In the beginning, God created the universe. Yet even He could not rule all that existed alone.
So He brought forth other gods to maintain balance and order.
Together, they shaped a world and named it Hipos.
Races flourished, faiths were born, and life gained meaning.
Among those created was a host of angels—beings forged to watch over the gods themselves.
But one among them—a commander—could not understand his purpose.
"To watch? To guard? For what?"
He possessed strength beyond measure.
With power like his, he believed he was meant for more than silent obedience.
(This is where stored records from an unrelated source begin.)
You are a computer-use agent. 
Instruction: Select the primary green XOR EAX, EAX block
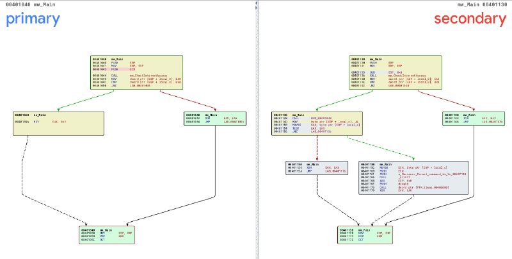(x=211, y=120)
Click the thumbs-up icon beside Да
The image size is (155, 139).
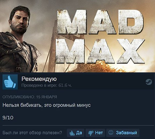(72, 133)
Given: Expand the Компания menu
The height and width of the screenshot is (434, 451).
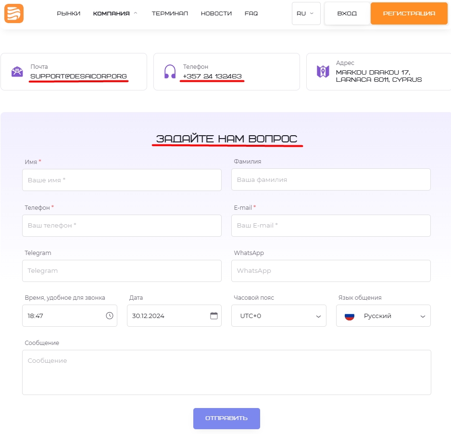Looking at the screenshot, I should tap(115, 13).
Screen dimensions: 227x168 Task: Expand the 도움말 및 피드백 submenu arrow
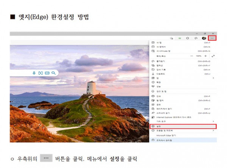coord(213,130)
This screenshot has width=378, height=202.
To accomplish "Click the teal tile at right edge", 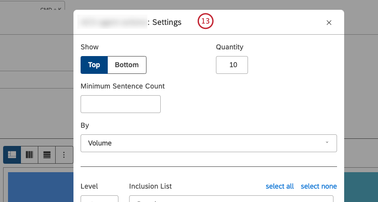I will [359, 187].
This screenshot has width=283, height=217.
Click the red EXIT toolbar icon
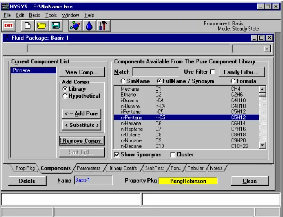click(x=9, y=26)
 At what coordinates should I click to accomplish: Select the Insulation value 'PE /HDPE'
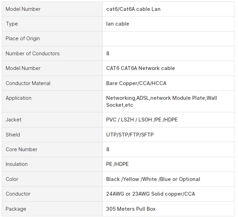coord(118,164)
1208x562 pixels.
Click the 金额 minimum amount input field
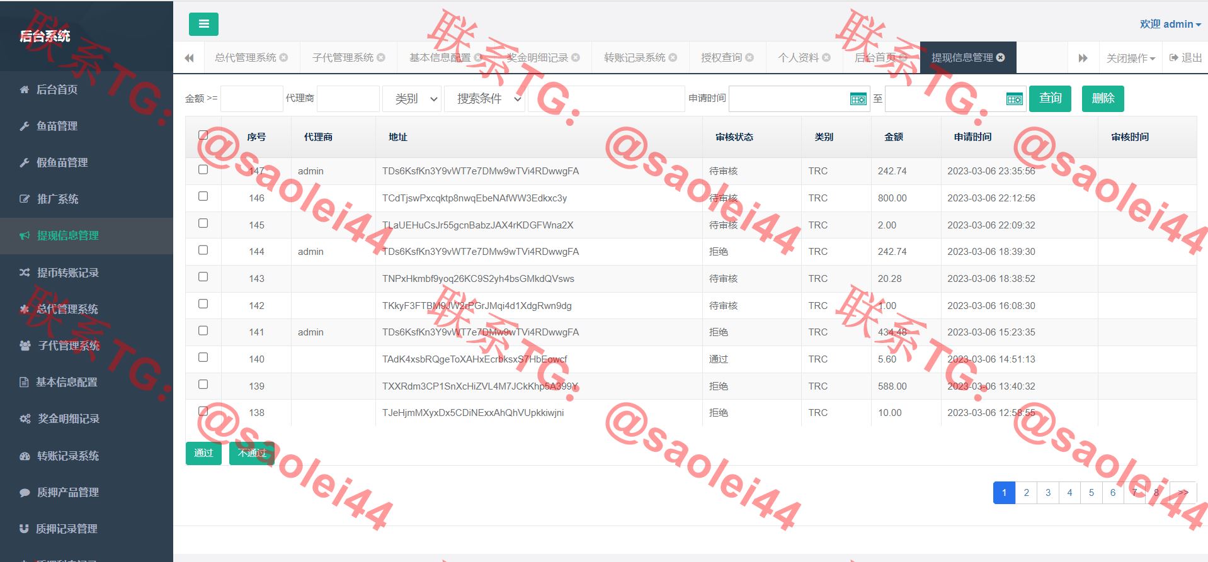[251, 99]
"Was this all I was created for? To stand still and simply exist?"
However, such thoughts were not pure.
And so, his holy power began to fade.
Fearing the loss of everything that made him who he was, he sealed his remaining power deep within his own soul—
yet even that could not stop the inevitable.
What remained was not light, but darkness.
A power that twisted, consumed, and reshaped.
But he was not alone.
There were angels who looked at the world as he did—angels who believed they deserved more.
They followed him.
And the ones who didn't…
they were forcefullyreshaped into something else entirely.
Thus, the demons were born.
The world of Hipos plunged into war.
Every race, every kingdom, every deity, stood against them.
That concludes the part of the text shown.